Questa è la chiave sicuramente più interessante della raccolta: il modo in cui Kwiatkowski riesce a prendere le misure alla morte e a raccontarne sì i toni lugubri ma privandoli del potere di ineffabilità. La sofferenza raccontata con parole semplici dai suoi interpreti diventa normale, umana, e la tetra malinconia apparente dei versi di Kwiatkoski diventa quasi ironia, un’ironia che non sbeffeggia ma prova a rendere sensata l’insensata finitezza della vita sulla terra.

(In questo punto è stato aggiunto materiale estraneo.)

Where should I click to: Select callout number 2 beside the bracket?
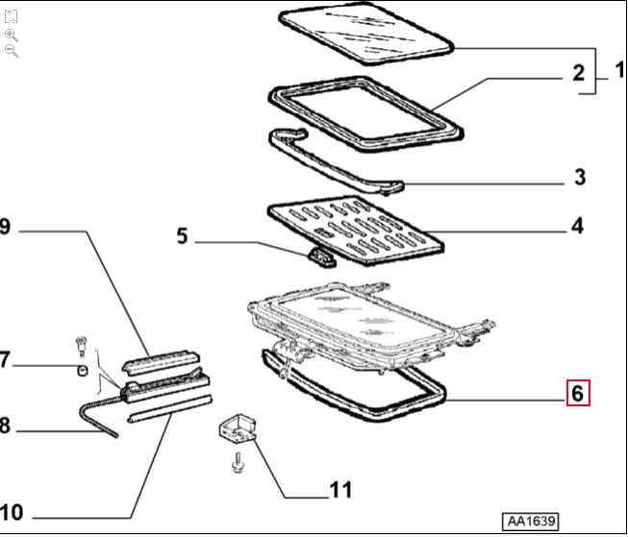578,72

Spalanie continua la traccia di Radości, ma con una maturità in qualche modo diversa. La morte continua a essere un attore presente, a tratti ingombrante, ma la sua dimensione cambia volto e peso. Lentamente digradano le immagini tarantiniane per dare voce a un sentimento di morte più esistenziale, fatto della dimensione dell’assenza più che dal suo fisico avvenire.
Mio amico della domenica:
per anni abbiamo fatto assieme lunghe passeggiate per i boschi
tu avevi moglie e figli
ma trovavi lo stesso il tempo per me
Poi ti sei ammalato e i nostri incontri sono stati sempre meno
E per boschi ci andavo da solo
Infine sei morto
Ma è apparso presto qualcuno di nuovo
Che ha colmato bene la tua assenza
Se ieri non ti avessi sognato
Non mi saresti mai tornato alla mente
È così
Tra i rimorsi di coscienza
Una nuova vita si fa strada e spegne la vecchia
Energia
Energia
Combustione
Combustione
La lingua di Kwiatkowski resta così quotidiana, mite, nel raccontare storie che ancora una volta prendono per mano la morte e ne fanno elemento quotidiano, affrontabile, privato di una durezza che si smonta mentre viene messa a nudo.

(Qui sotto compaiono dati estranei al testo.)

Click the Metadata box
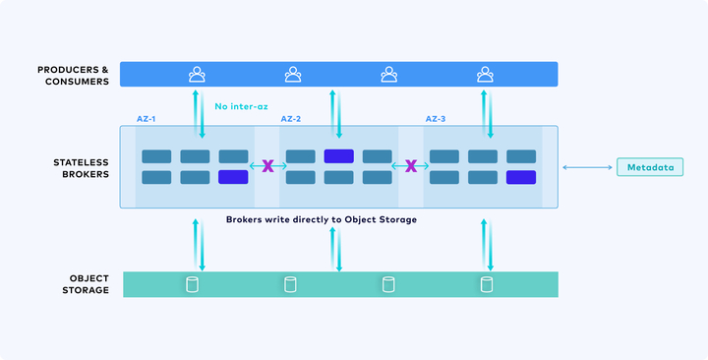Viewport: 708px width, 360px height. [650, 167]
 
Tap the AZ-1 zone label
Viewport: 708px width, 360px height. [147, 119]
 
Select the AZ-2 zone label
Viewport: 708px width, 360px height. [291, 119]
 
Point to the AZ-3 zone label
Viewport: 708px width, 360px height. [436, 119]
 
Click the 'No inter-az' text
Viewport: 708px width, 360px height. [241, 106]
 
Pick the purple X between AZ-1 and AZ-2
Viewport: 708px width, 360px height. [267, 166]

Di certo questo non vuol dire che i versi del giovane Kwiatkowski siano pregni di ottimismo, ma la melancolica cupezza che accompagna la lettura delle poesie di Spalanie ha un risvolto di disincanto che alla fine è quasi felice, come l’uomo che accetta la morte dell’amico o i ragazzini che vanno per boschi a seppellire i caprioli.
In generale la realtà poetica di Kwiatkowski attinge a un mondo fatto di sofferenza e morte in una dialettica che, evidentemente per le frequenti ambientazioni boschive, evoca una dialettica cacciatore-preda i cui risvolti etici ed estetici prendono forma all’interno delle intere raccolte. Se è onesto ammettere che la vena poetica non è sempre florida allo stesso modo all’interno dei componimenti, resta vero anche che il messaggio non perde di efficacia. Di una poesia capace di accettare e compenetrare così la morte e la sofferenza c’è un gran bisogno, per far fronte a un mondo che ricerca –anche in letteratura- ossessivamente l’appagamento e l’intrattenimento e che vede come inaccettabile incidente di percorso ogni forma di sofferenza.
Scrivendo di morte Kwiatkowski celebra la vita, ne ammette la complessità concedendo alla sofferenza il suo spazio, spazio che può diventare valore e non piega sgradevole e incomprensibile all’interno di un percorso che si vorrebbe limpido e lineare. Nel candore con cui la morte, anche dolorosa e cruenta, è protagonista dei versi di Kwiatkowski si respira l’aria pura dell’imperfezione, ed è un gran sollievo.”